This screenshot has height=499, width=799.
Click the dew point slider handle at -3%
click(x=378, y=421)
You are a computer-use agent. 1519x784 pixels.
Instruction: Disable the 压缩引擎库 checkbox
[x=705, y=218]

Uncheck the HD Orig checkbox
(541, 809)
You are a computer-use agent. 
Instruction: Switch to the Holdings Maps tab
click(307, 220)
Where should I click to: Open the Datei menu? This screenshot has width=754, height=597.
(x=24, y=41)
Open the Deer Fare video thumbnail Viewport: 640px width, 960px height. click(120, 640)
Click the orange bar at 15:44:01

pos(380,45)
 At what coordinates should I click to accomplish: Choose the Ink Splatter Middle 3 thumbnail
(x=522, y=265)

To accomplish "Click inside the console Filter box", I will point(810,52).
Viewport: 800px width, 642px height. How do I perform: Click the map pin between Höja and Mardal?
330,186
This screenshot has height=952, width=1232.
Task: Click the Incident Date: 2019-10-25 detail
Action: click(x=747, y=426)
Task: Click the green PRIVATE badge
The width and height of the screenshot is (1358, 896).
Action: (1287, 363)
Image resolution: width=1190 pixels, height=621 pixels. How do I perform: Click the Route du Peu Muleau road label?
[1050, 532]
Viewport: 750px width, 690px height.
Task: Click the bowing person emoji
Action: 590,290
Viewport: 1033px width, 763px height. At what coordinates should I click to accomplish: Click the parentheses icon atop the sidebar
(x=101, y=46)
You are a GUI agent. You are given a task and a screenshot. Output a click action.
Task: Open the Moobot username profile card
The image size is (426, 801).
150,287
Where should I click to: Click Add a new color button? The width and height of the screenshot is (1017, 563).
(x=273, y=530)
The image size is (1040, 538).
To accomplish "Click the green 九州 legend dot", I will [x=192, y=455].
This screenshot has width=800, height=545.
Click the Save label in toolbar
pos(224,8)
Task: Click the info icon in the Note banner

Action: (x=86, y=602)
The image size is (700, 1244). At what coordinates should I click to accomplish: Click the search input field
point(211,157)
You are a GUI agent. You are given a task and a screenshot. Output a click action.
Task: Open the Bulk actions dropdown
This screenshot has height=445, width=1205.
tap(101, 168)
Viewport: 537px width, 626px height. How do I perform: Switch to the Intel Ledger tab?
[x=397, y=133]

**Task objective**
Repeat the whole of the data verbatim, as it reads above.

**Answer section**
This screenshot has height=499, width=799.
Click the dew point slider handle at -3%
click(x=378, y=421)
You are a computer-use agent. 1519x784 pixels.
Instruction: Disable the 压缩引擎库 checkbox
[x=705, y=218]

Uncheck the HD Orig checkbox
(541, 809)
You are a computer-use agent. 
Instruction: Switch to the Holdings Maps tab
click(307, 220)
Where should I click to: Open the Datei menu? This screenshot has width=754, height=597.
(x=24, y=41)
Open the Deer Fare video thumbnail Viewport: 640px width, 960px height. click(120, 640)
Click the orange bar at 15:44:01

pos(380,45)
 At what coordinates should I click to accomplish: Choose the Ink Splatter Middle 3 thumbnail
(x=522, y=265)

To accomplish "Click inside the console Filter box", I will point(810,52).
Viewport: 800px width, 642px height. How do I perform: Click the map pin between Höja and Mardal?
330,186
This screenshot has height=952, width=1232.
Task: Click the Incident Date: 2019-10-25 detail
Action: click(x=747, y=426)
Task: Click the green PRIVATE badge
The width and height of the screenshot is (1358, 896).
Action: (1287, 363)
Image resolution: width=1190 pixels, height=621 pixels. How do I perform: Click the Route du Peu Muleau road label?
[1050, 532]
Viewport: 750px width, 690px height.
Task: Click the bowing person emoji
Action: 590,290
Viewport: 1033px width, 763px height. At what coordinates should I click to accomplish: Click the parentheses icon atop the sidebar
(x=101, y=46)
You are a GUI agent. You are given a task and a screenshot. Output a click action.
Task: Open the Moobot username profile card
The image size is (426, 801).
150,287
Where should I click to: Click Add a new color button? The width and height of the screenshot is (1017, 563).
(x=273, y=530)
The image size is (1040, 538).
To accomplish "Click the green 九州 legend dot", I will [x=192, y=455].
This screenshot has width=800, height=545.
Click the Save label in toolbar
pos(224,8)
Task: Click the info icon in the Note banner

Action: (x=86, y=602)
The image size is (700, 1244). At what coordinates should I click to accomplish: Click the search input field
point(211,157)
You are a GUI agent. You are given a task and a screenshot. Output a click action.
Task: Open the Bulk actions dropdown
This screenshot has height=445, width=1205.
tap(101, 168)
Viewport: 537px width, 626px height. How do I perform: Switch to the Intel Ledger tab?
[x=397, y=133]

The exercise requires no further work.